Acting on the results
Once triage has confirmed which share files genuinely contain PII, collect them into an action list from the scan's Files view. Delete and quarantine run directly against the share with the same saved credential; quarantine pulls the files into a local holding folder and can restore them to the share later. See Files on network shares for the details.
Folders you can't access
A network scan walks the share with whatever permissions the scanning account has. When it reaches a folder that account can't read, it does not stop the scan. The folder is recorded as an entry with an error status and a "permission denied" reason, and the walk continues with the rest of the share.
This is what you want when you are auditing what a given account can actually reach. Run the scan as a standard user and the protected folders show up in the results as inaccessible, while everything that account can open is scanned normally. To see them, open View Files and filter by the error status, or read the error breakdown on the scan report, which tallies a "permission denied" count.
One exception: if the share itself can't be reached at all (server down, wrong share name, or the account has no access to the share root), the scan fails up front rather than reporting an empty result. Only folders inside a reachable share are recorded-and-skipped this way.
Troubleshooting
Connection failed with a logon error: wrong username, password, or domain. If the share belongs to an Active Directory domain, the Domain field has to match. For a workgroup share, leave it blank. Kerberos-only realms aren't supported yet, so the account needs to accept NTLM.
STATUS_BAD_NETWORK_NAME: the share name is wrong, or the user doesn't have access to it. Double-check the share name (case sensitivity varies by server) and verify the credential has read access to that share.

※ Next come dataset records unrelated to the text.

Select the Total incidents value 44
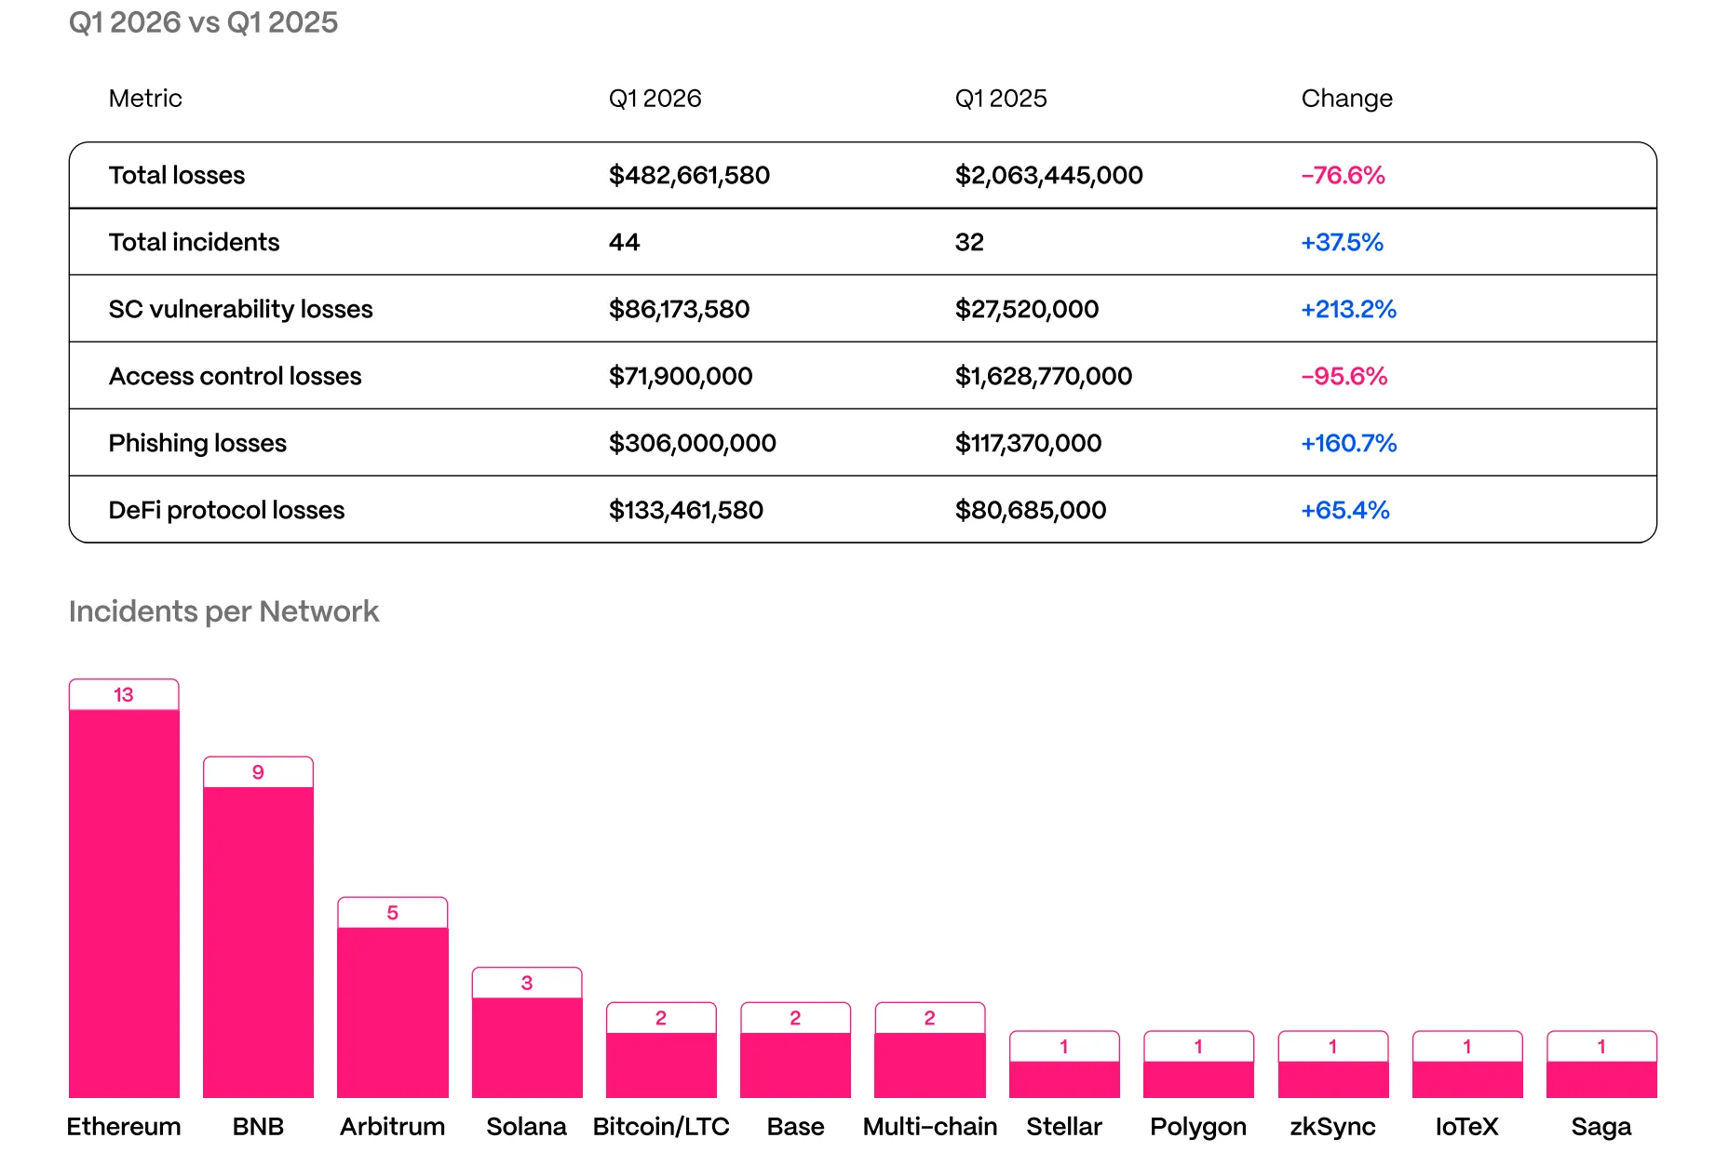This screenshot has height=1165, width=1715. click(623, 242)
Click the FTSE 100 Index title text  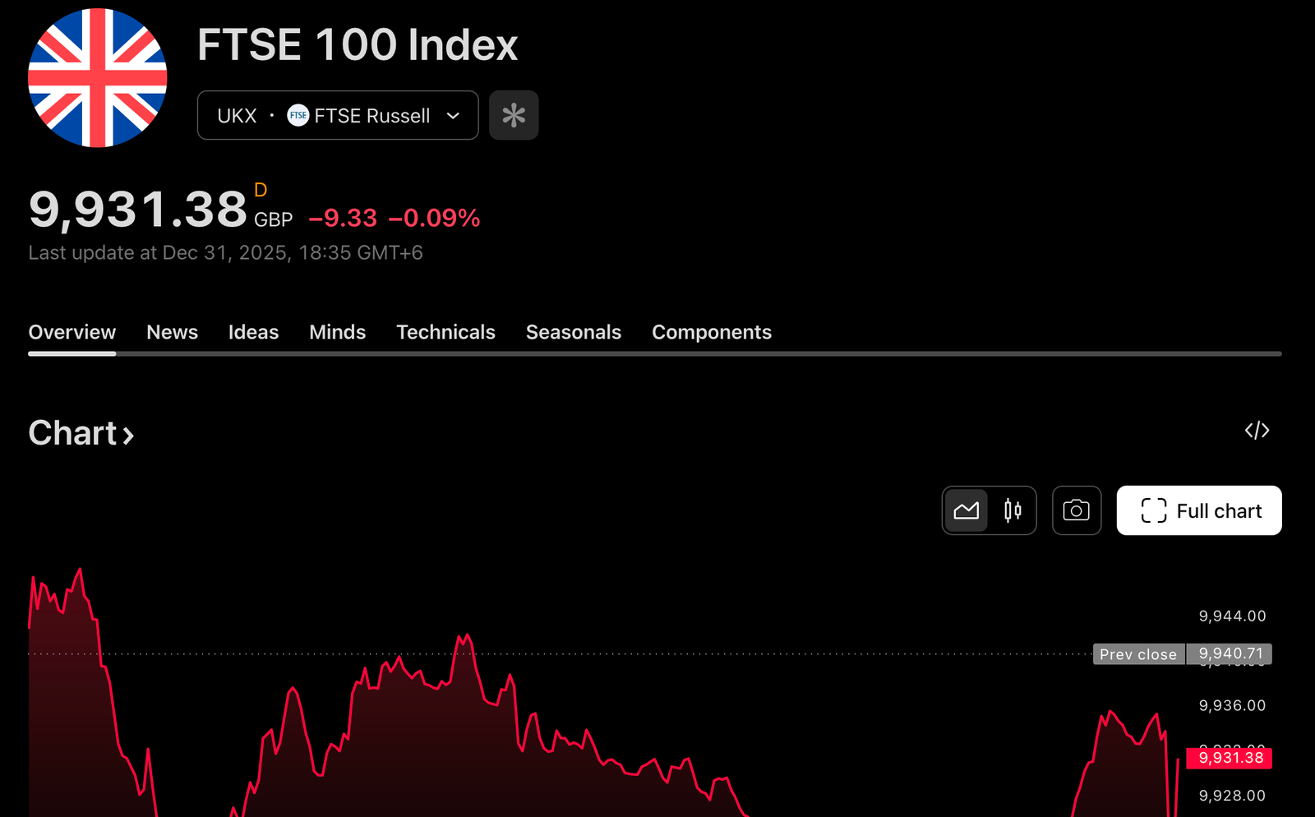[x=357, y=45]
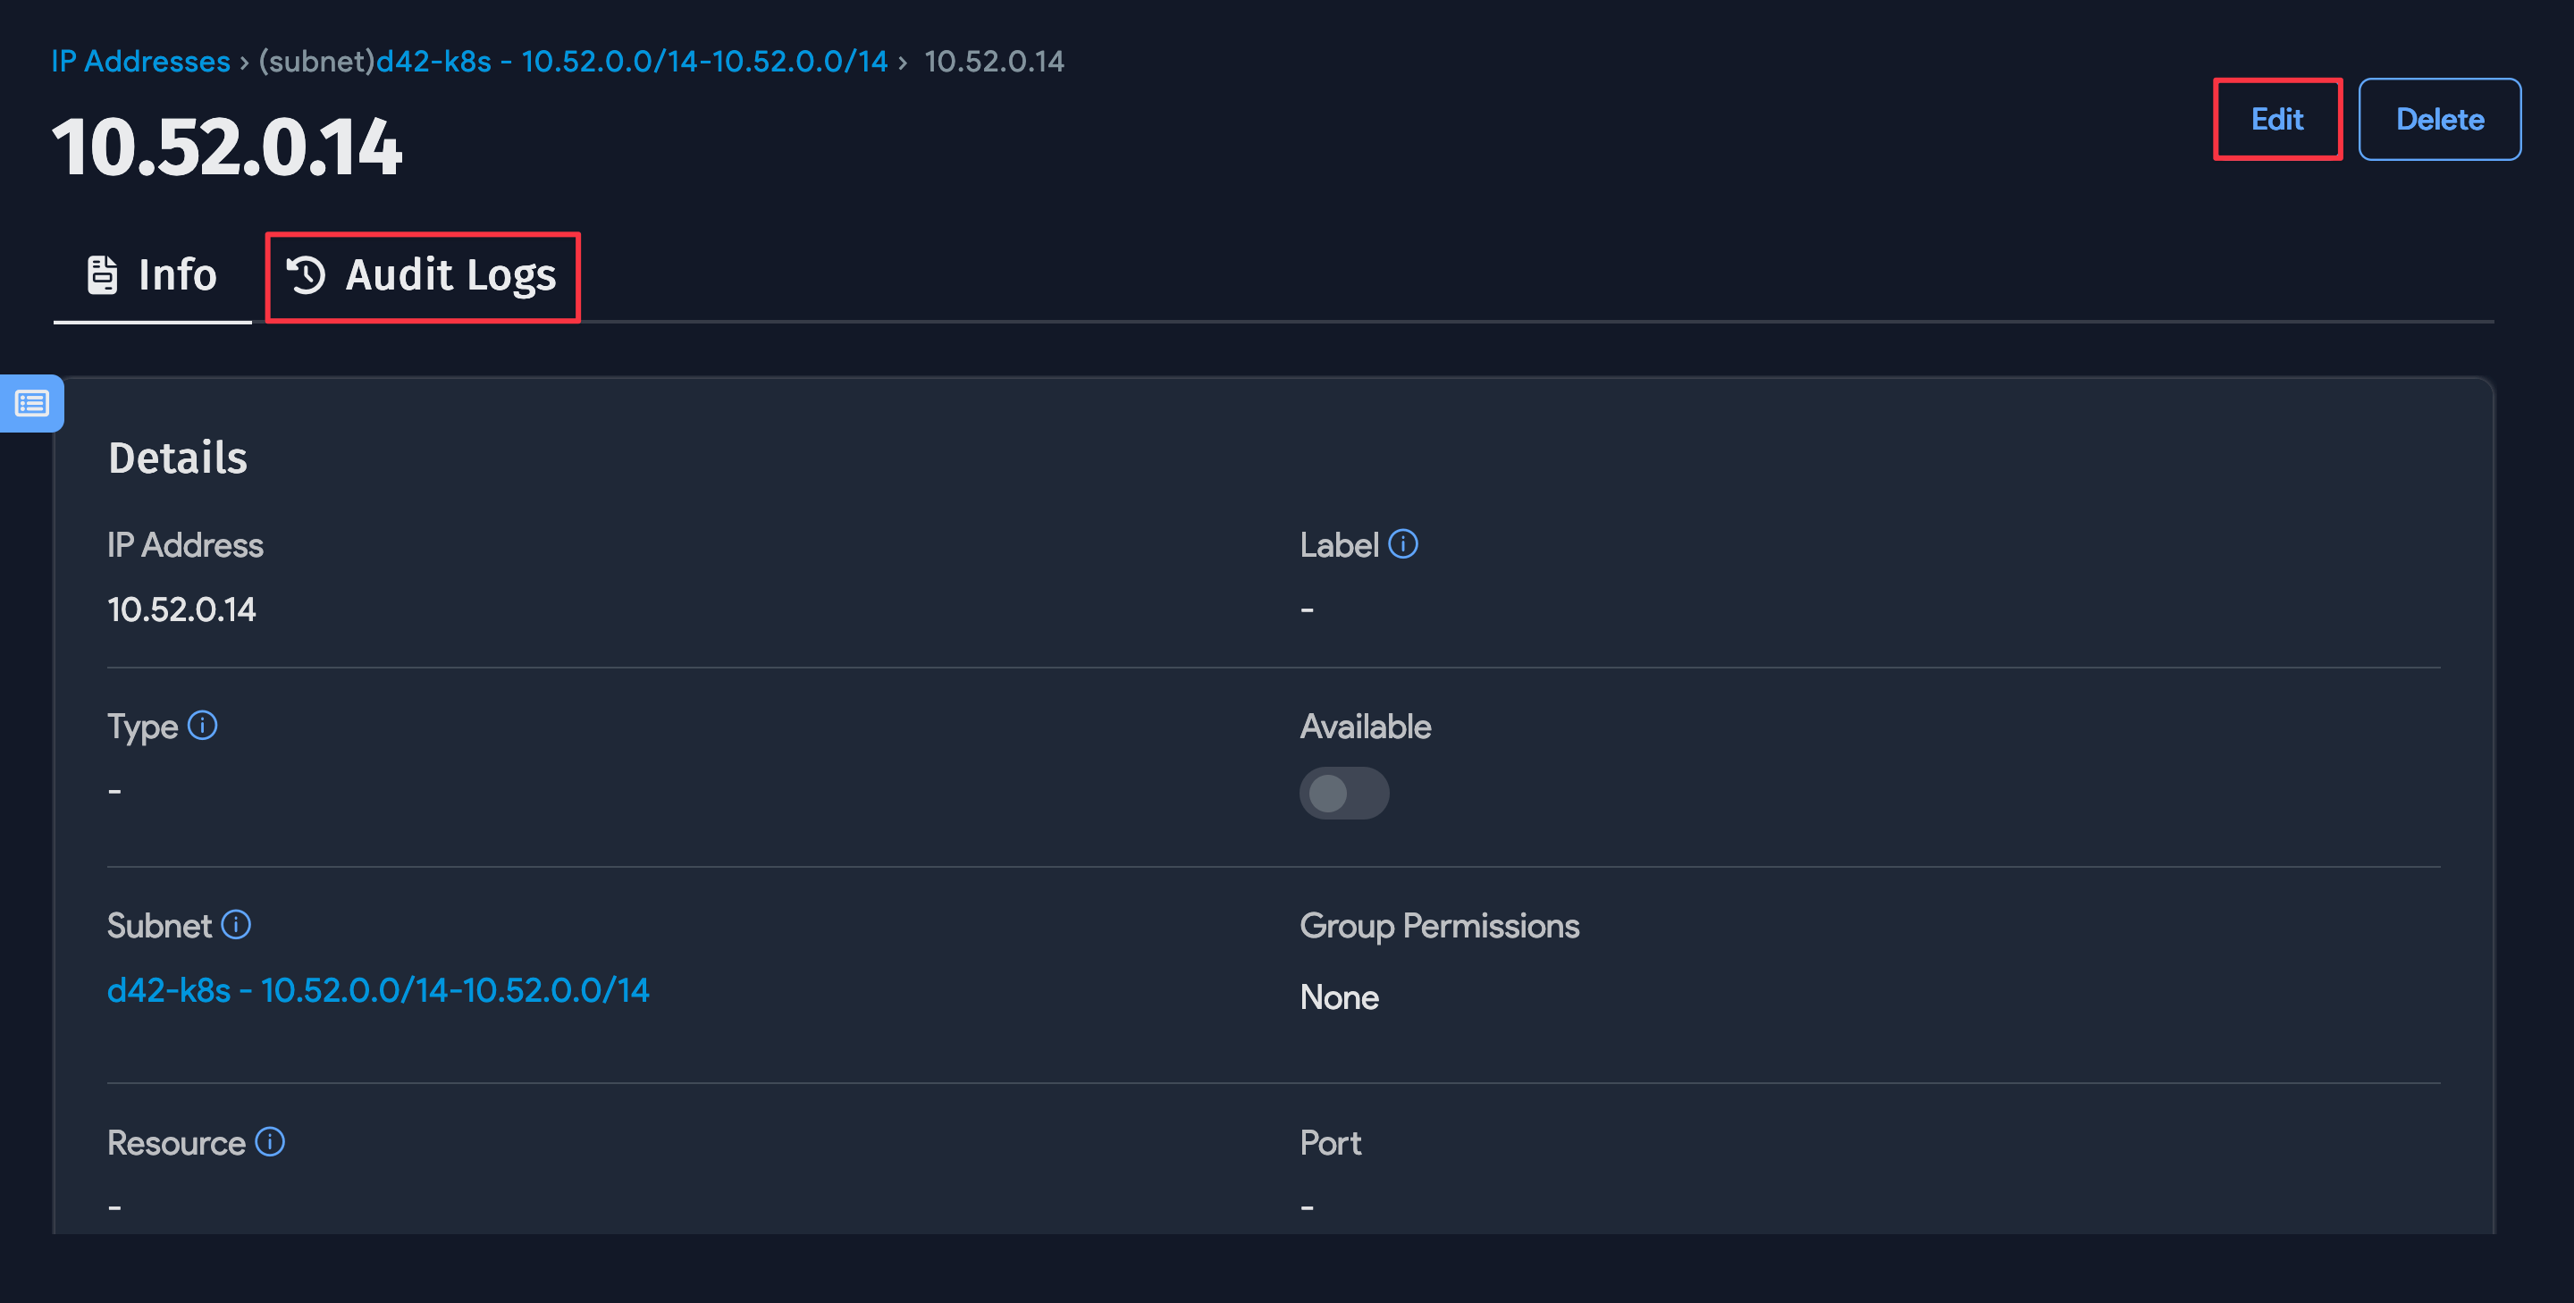Select the 10.52.0.14 breadcrumb entry
Image resolution: width=2574 pixels, height=1303 pixels.
tap(993, 61)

Scan is very slow: most of the time on a network scan is spent reading bytes. Increase Max Concurrent and remove any bandwidth cap if your link can handle it. If the file server itself is the bottleneck, lowering concurrency may actually help by avoiding queueing. To pinpoint specific files that are dragging the scan down, open the scan in the Web UI's View Files page and click the Duration column header — files sort by per-file scan time, slowest first.
Files keep failing with Download failed: transient SMB errors are retried automatically, but a persistent failure usually means a permission problem on a specific file. Check the Logs view (press l from the TUI scan list) for the underlying error.
Scan finishes with fewer results than expected: folders the scanning account can't read are skipped and recorded as error entries rather than scanned (see Folders you can't access). Filter View Files by the error status to see exactly which paths were inaccessible. If you expected to reach them, re-run with an account that has read access to those folders.